-- START OF DATA FOR PROCESSING --

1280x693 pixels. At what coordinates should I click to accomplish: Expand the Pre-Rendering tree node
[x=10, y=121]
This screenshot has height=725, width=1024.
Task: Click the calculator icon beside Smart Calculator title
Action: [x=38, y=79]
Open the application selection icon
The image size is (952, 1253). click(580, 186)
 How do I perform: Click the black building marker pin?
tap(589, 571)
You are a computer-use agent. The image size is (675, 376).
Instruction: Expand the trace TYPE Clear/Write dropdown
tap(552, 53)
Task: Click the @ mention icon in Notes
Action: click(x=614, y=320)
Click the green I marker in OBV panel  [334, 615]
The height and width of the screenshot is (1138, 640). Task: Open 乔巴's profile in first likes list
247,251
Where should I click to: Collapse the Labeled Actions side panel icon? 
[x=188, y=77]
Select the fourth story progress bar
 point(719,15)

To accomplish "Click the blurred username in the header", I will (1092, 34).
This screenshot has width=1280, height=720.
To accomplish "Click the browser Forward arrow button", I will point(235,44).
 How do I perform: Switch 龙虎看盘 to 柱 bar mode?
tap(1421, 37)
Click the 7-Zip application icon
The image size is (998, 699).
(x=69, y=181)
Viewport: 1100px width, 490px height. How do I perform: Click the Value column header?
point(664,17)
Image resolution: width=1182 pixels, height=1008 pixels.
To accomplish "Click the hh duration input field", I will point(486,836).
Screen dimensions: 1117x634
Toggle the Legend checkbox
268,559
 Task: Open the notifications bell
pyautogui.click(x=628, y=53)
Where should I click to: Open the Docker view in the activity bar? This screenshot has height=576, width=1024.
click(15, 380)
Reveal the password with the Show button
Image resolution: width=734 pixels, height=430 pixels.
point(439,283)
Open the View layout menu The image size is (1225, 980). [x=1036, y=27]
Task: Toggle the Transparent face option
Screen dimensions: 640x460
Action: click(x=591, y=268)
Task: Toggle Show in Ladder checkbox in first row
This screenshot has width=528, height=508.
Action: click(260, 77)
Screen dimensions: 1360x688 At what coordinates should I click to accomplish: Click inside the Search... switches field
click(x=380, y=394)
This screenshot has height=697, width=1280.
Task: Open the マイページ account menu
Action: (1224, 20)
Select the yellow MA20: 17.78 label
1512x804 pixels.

-- END OF DATA FOR PROCESSING --

Quote all of the entries above word for word, line by line, without changing anything.

> EXPECTED ANSWER
1280x693 pixels. At what coordinates should I click to accomplish: Expand the Pre-Rendering tree node
[x=10, y=121]
This screenshot has height=725, width=1024.
Task: Click the calculator icon beside Smart Calculator title
Action: [x=38, y=79]
Open the application selection icon
The image size is (952, 1253). click(580, 186)
 How do I perform: Click the black building marker pin?
tap(589, 571)
You are a computer-use agent. The image size is (675, 376).
Instruction: Expand the trace TYPE Clear/Write dropdown
tap(552, 53)
Task: Click the @ mention icon in Notes
Action: click(x=614, y=320)
Click the green I marker in OBV panel  [334, 615]
The height and width of the screenshot is (1138, 640). Task: Open 乔巴's profile in first likes list
247,251
Where should I click to: Collapse the Labeled Actions side panel icon? 
[x=188, y=77]
Select the fourth story progress bar
 point(719,15)

To accomplish "Click the blurred username in the header", I will (1092, 34).
This screenshot has width=1280, height=720.
To accomplish "Click the browser Forward arrow button", I will point(235,44).
 How do I perform: Switch 龙虎看盘 to 柱 bar mode?
tap(1421, 37)
Click the 7-Zip application icon
The image size is (998, 699).
(x=69, y=181)
Viewport: 1100px width, 490px height. How do I perform: Click the Value column header?
point(664,17)
Image resolution: width=1182 pixels, height=1008 pixels.
To accomplish "Click the hh duration input field", I will point(486,836).
Screen dimensions: 1117x634
Toggle the Legend checkbox
268,559
 Task: Open the notifications bell
pyautogui.click(x=628, y=53)
Where should I click to: Open the Docker view in the activity bar? This screenshot has height=576, width=1024.
click(15, 380)
Reveal the password with the Show button
Image resolution: width=734 pixels, height=430 pixels.
point(439,283)
Open the View layout menu The image size is (1225, 980). [x=1036, y=27]
Task: Toggle the Transparent face option
Screen dimensions: 640x460
Action: click(x=591, y=268)
Task: Toggle Show in Ladder checkbox in first row
This screenshot has width=528, height=508.
Action: click(260, 77)
Screen dimensions: 1360x688 At what coordinates should I click to accomplish: Click inside the Search... switches field
click(x=380, y=394)
This screenshot has height=697, width=1280.
Task: Open the マイページ account menu
Action: (1224, 20)
Select the yellow MA20: 17.78 label
1512x804 pixels.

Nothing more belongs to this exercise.